REQUIRED TASK A:
In the essay about losing a job, how long was the downward spiral that followed?
REQUIRED TASK B:
Translate this sentence from the essay about losing a job into Spanish: "People were impressed when I told them about work, and it never even occurred to me that it wasn’t normal."

SELECTED EXTRACT:
When I finally started telling people, it really dawned on me how much I took for granted not just having a job (and the income that comes with it, which in my case was pretty good), but having a career that people respected. I used to be casually proud of what I was doing, and was never afraid of questioning about my path in life, because it felt so clearly laid out before me. I would work in my field, climb the ranks, and become a great Creative Director by the age of 30-something. People were impressed when I told them about work, and it never even occurred to me that it wasn’t normal. I just assumed people treated everyone a certain way, and when I became unemployed, I quickly learned that part of the reason I was always treated so well is because I was one of those people with a Good Job.

My friends in the industry were quick to sympathize, but did not provide the infallible network of contacts that I thought they would, and it became clear that once I was no longer in my prestigious job, we didn’t have all that much in common anymore. While I initially imagined that my “funemployment” — yes, I really called it that — would last an uncomfortable couple of weeks at most, I was merely at the beginning of a seven-month spiral downwards into the reality of what it’s like to lose your job when you thought it was never a possibility.

INFORMATION SHOWN:
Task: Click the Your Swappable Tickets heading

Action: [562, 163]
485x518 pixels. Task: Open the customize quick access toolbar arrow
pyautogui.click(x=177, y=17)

EXERCISE RESULT A:
Seven months.

EXERCISE RESULT B:
La gente se impresionaba cuando les hablaba del trabajo, y ni siquiera se me ocurrió que eso no fuera normal.